Susan Simonyi scite author profile

Background:The management of patients with chronic hepatitis C who have relapsed or failed to respond to interferon based therapies is an important issue facing hepatologists. Aims: We evaluated the efficacy and safety of peginterferon alfa-2a (40KD) plus ribavirin in this population by conducting a multicentre open label study. Patients: Data from adults with detectable serum hepatitis C virus (HCV) RNA who had not responded or had relapsed after previous conventional interferon or conventional interferon/ribavirin combination therapy were analysed.
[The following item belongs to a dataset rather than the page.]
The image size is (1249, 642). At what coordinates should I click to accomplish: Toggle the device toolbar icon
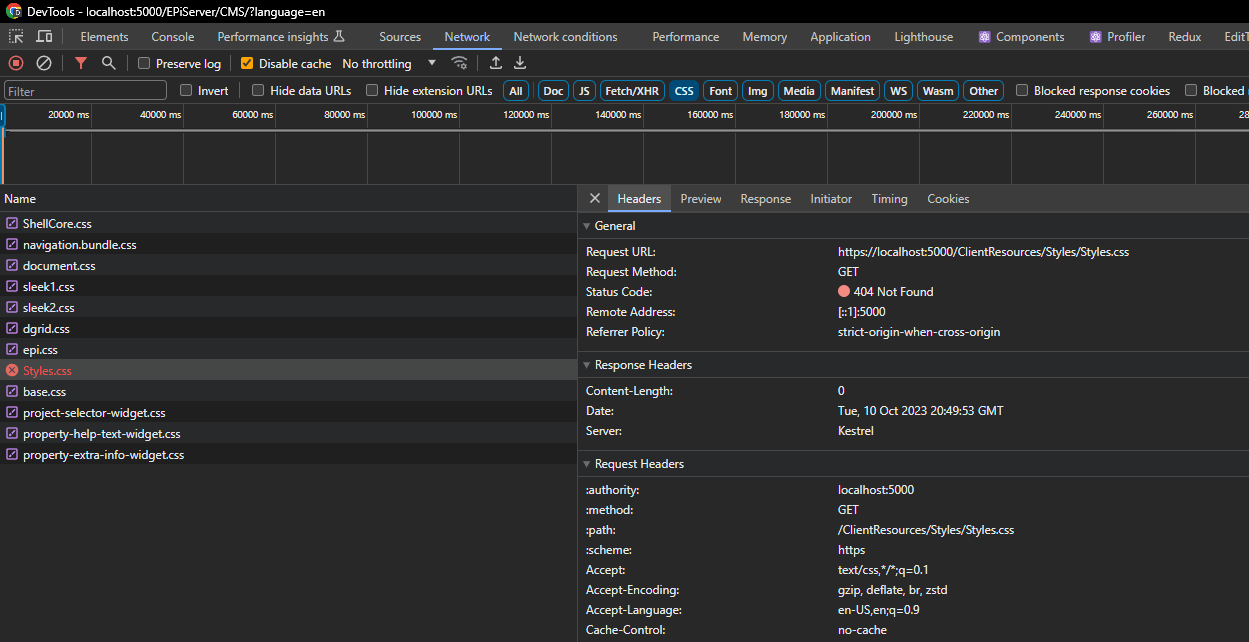point(44,37)
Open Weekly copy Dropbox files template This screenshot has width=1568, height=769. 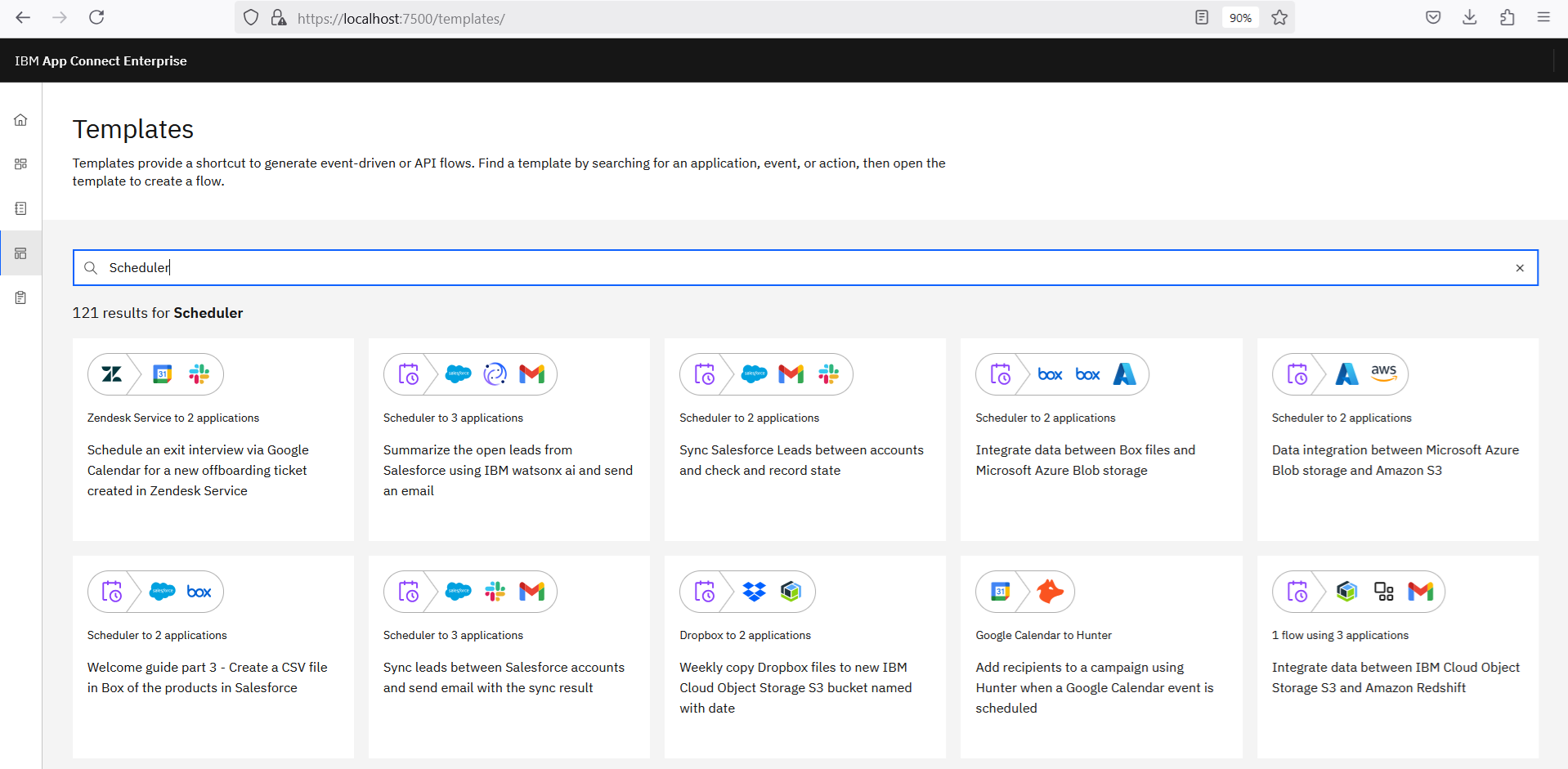[x=805, y=657]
Methods: Patients were retreated with peginterferon alfa-2a (40KD) 180 mg/week plus ribavirin 800 mg/day for 24 or 48 weeks at the investigators' discretion. The study was conceived before the optimal dose of ribavirin (1000/1200 mg/day) for patients with genotype 1 was known. The primary endpoint was sustained virological response (SVR), defined as undetectable HCV RNA (,50 IU/ml) after 24 weeks of follow up. The analysis was conducted by intention to treat. Results: A total of 312 patients (212 non-responders, 100 relapsers) were included. Of these, 28 patients were treated for 24 weeks and 284 for 48 weeks. Baseline characteristics between non-responders and relapsers were similar although more non-responders had genotype 1 infection (87% v 69%). Overall SVR rates were 23% (48/212) for non-responders and 41% (41/100) for relapsers. When data were analysed by genotype, SVR rates were 24% (61/253) in genotype 1 and 47% (28/59) in genotype 2/3. Conclusions: These results in a large patient cohort demonstrate that it is possible to cure a proportion of previous non-responders and relapsers by retreating with peginterferon alfa-2a (40KD) plus ribavirin.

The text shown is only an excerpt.